### TO DO
Exactly as they stand, copy the lines from the one containing "Screen dimensions: 808x1512" to the final line of the data; leave out the pictures.

[Screenshot grounding data]
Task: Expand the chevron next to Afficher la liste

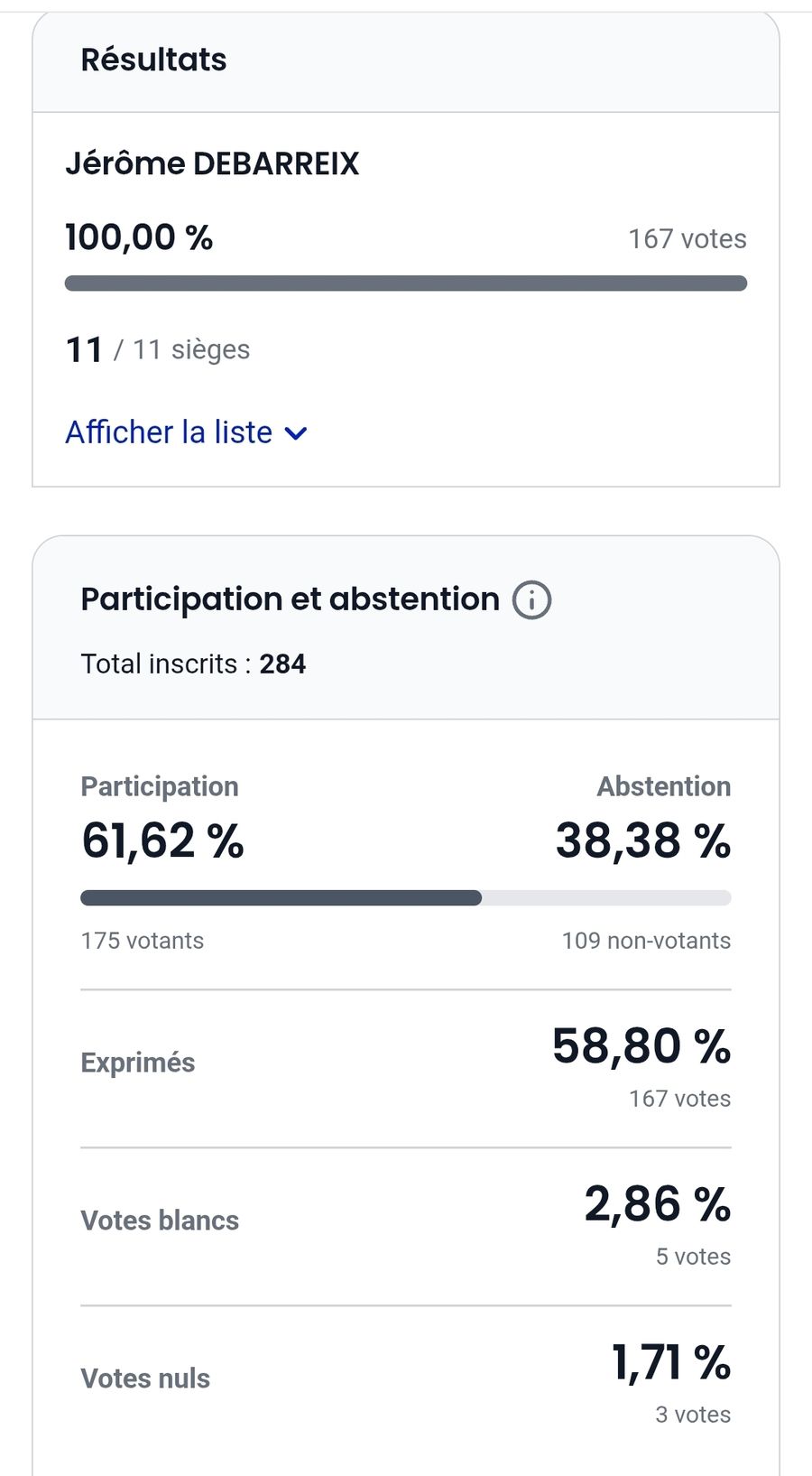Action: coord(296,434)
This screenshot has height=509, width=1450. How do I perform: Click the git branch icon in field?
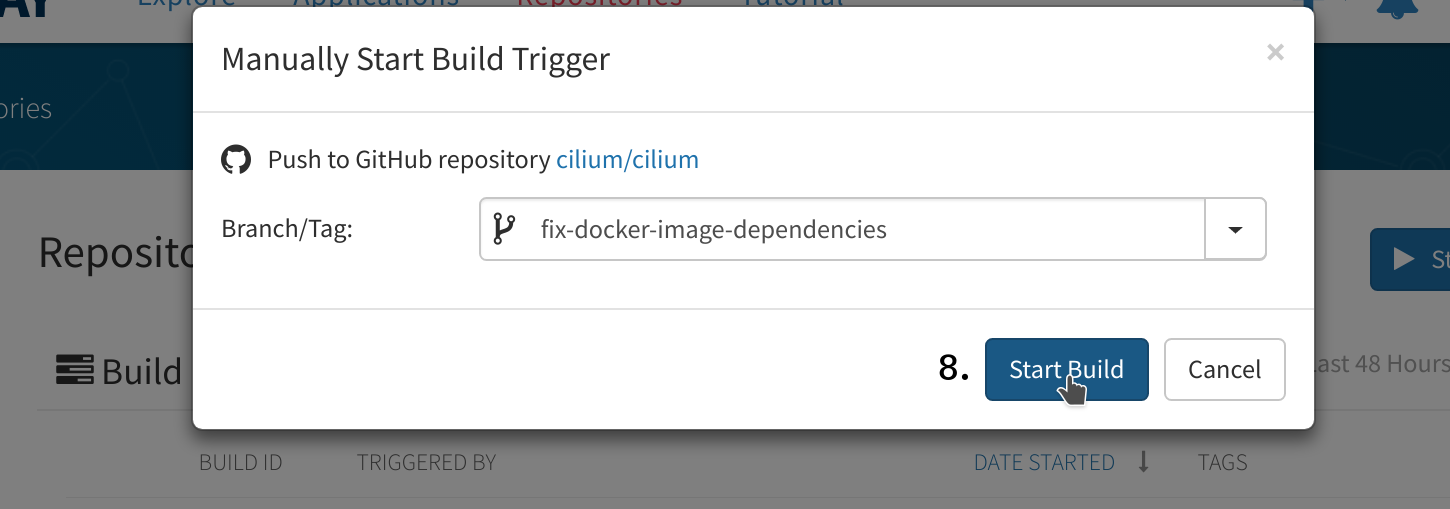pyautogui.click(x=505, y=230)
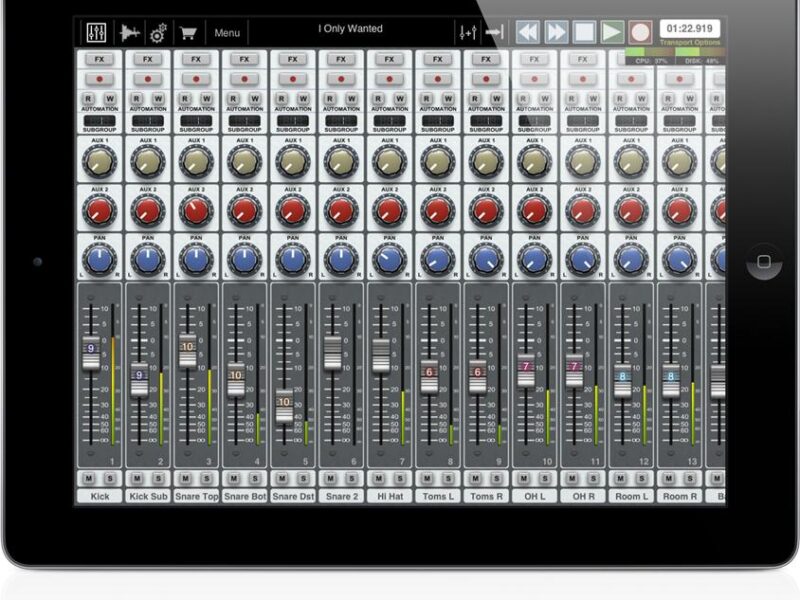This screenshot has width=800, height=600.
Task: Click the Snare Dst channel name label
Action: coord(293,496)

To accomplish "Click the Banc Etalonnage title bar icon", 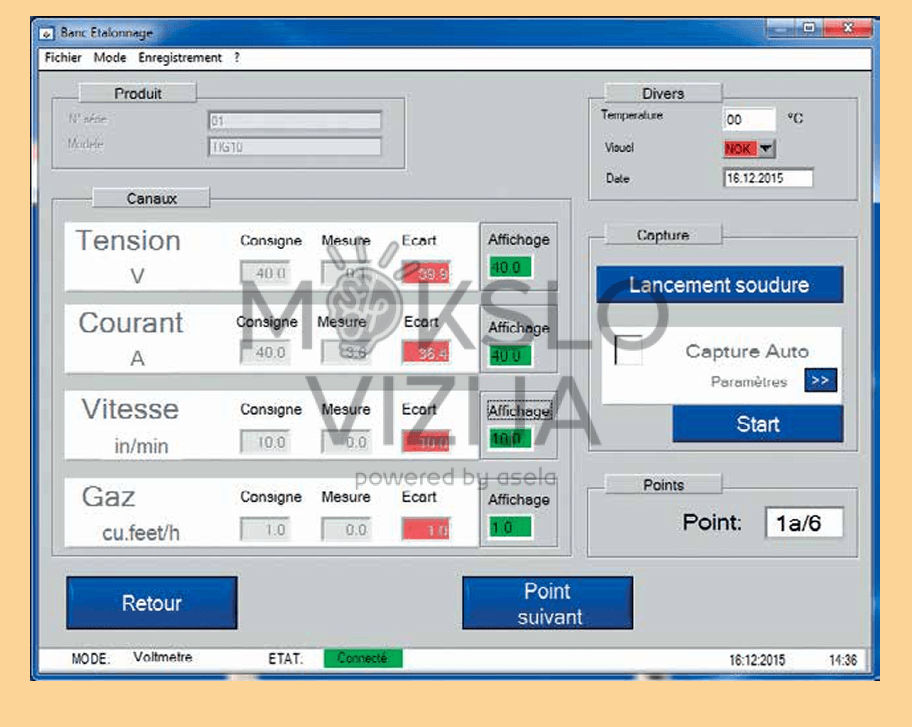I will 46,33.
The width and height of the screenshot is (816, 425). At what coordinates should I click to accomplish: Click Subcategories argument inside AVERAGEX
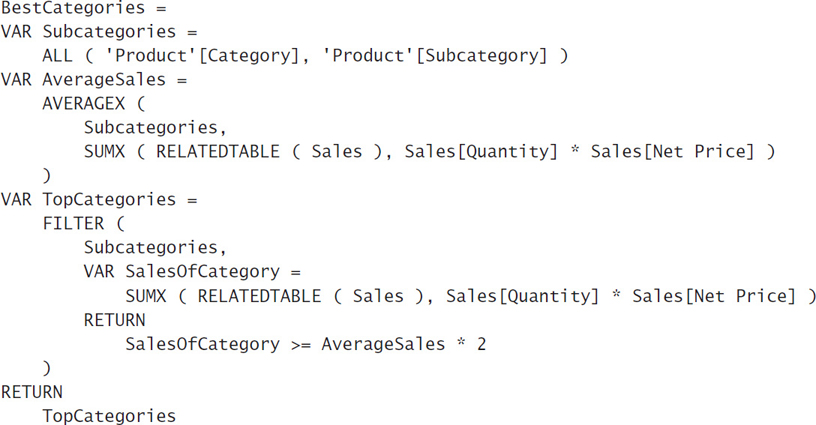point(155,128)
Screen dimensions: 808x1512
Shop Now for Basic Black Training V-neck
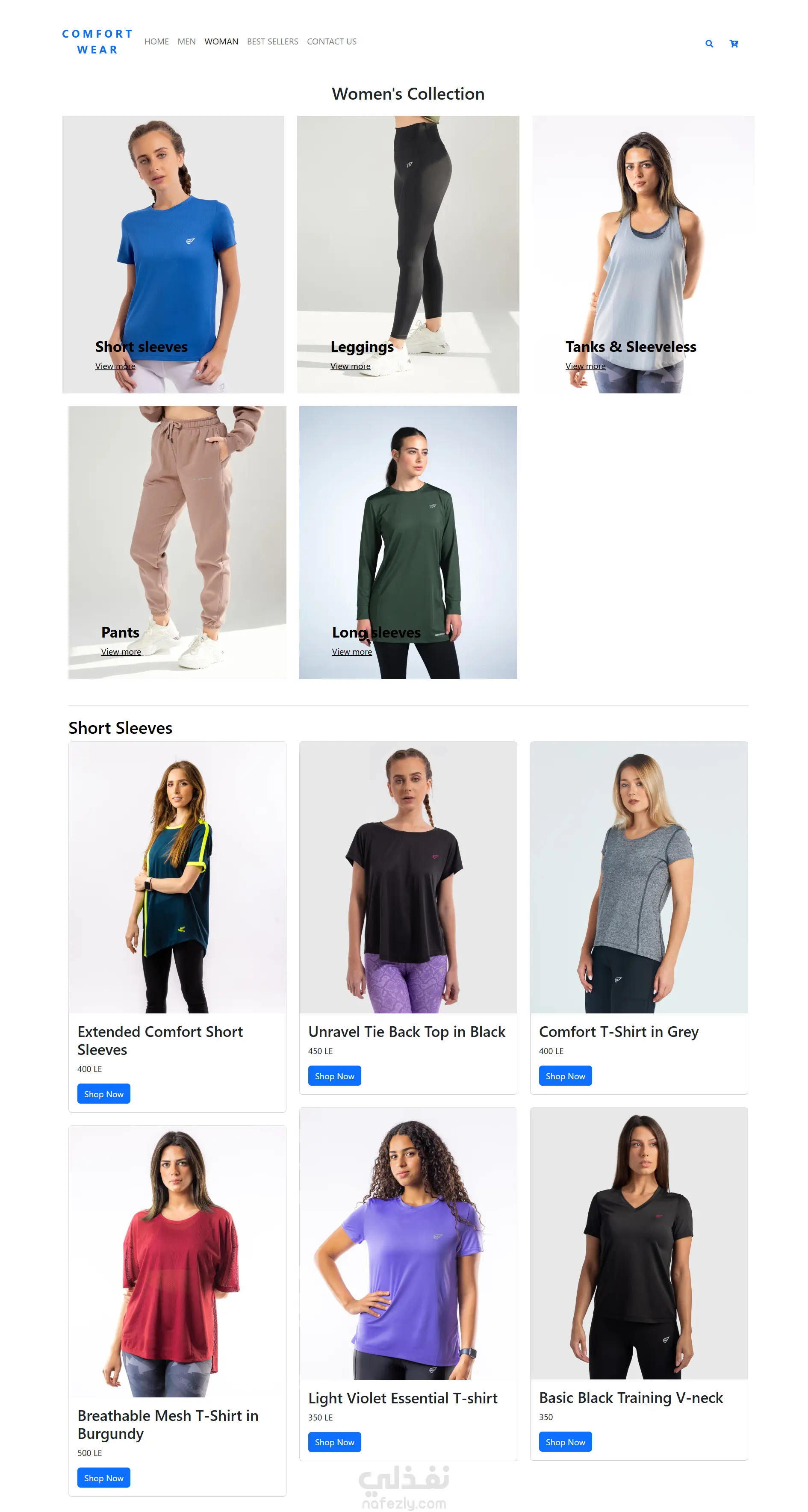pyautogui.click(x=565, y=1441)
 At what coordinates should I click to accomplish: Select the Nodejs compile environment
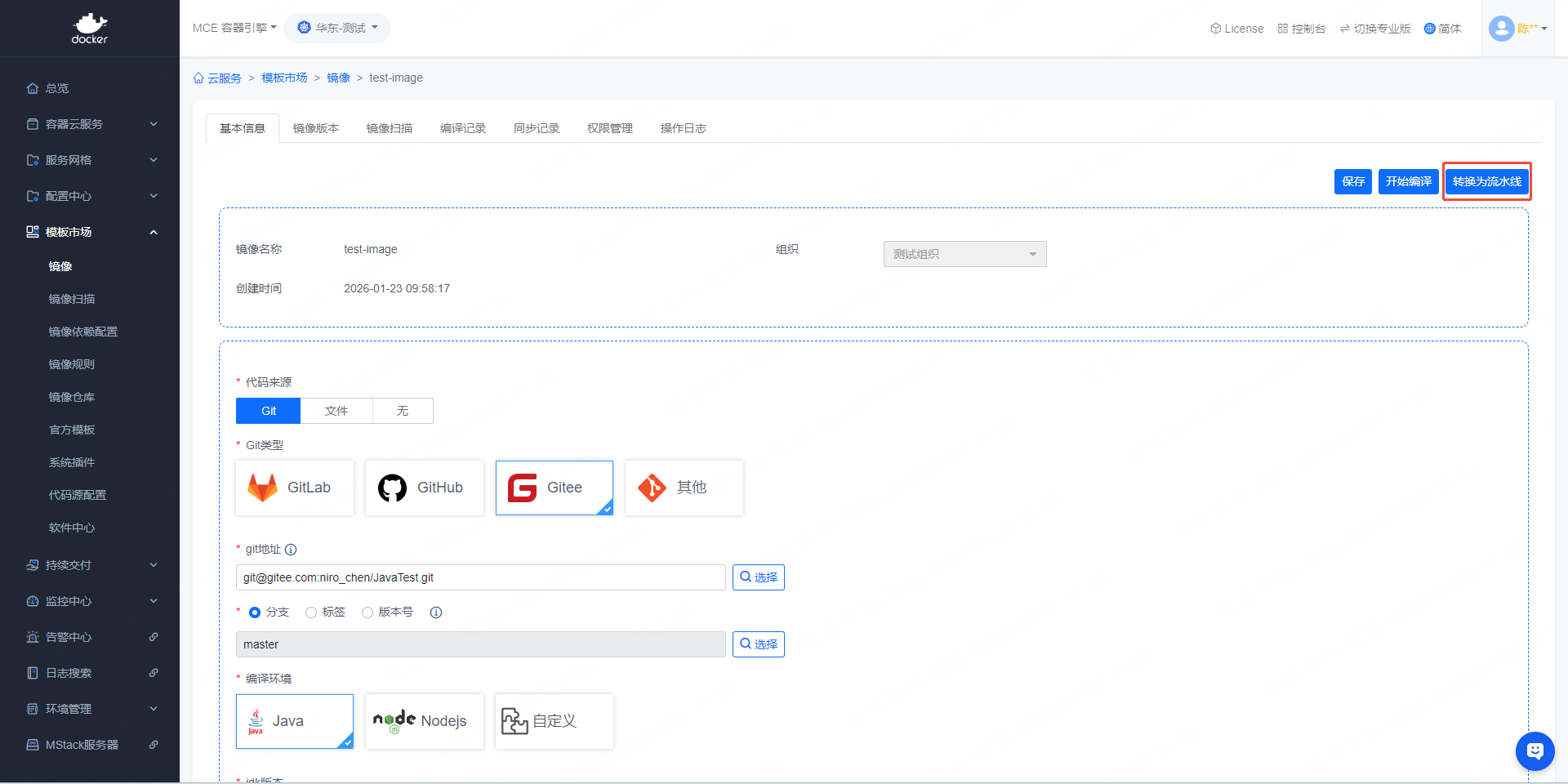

### EXERCISE ANSWER
Screen dimensions: 808x1512
Shop Now for Basic Black Training V-neck
pyautogui.click(x=565, y=1441)
 At what coordinates should I click to accomplish: Select the Nodejs compile environment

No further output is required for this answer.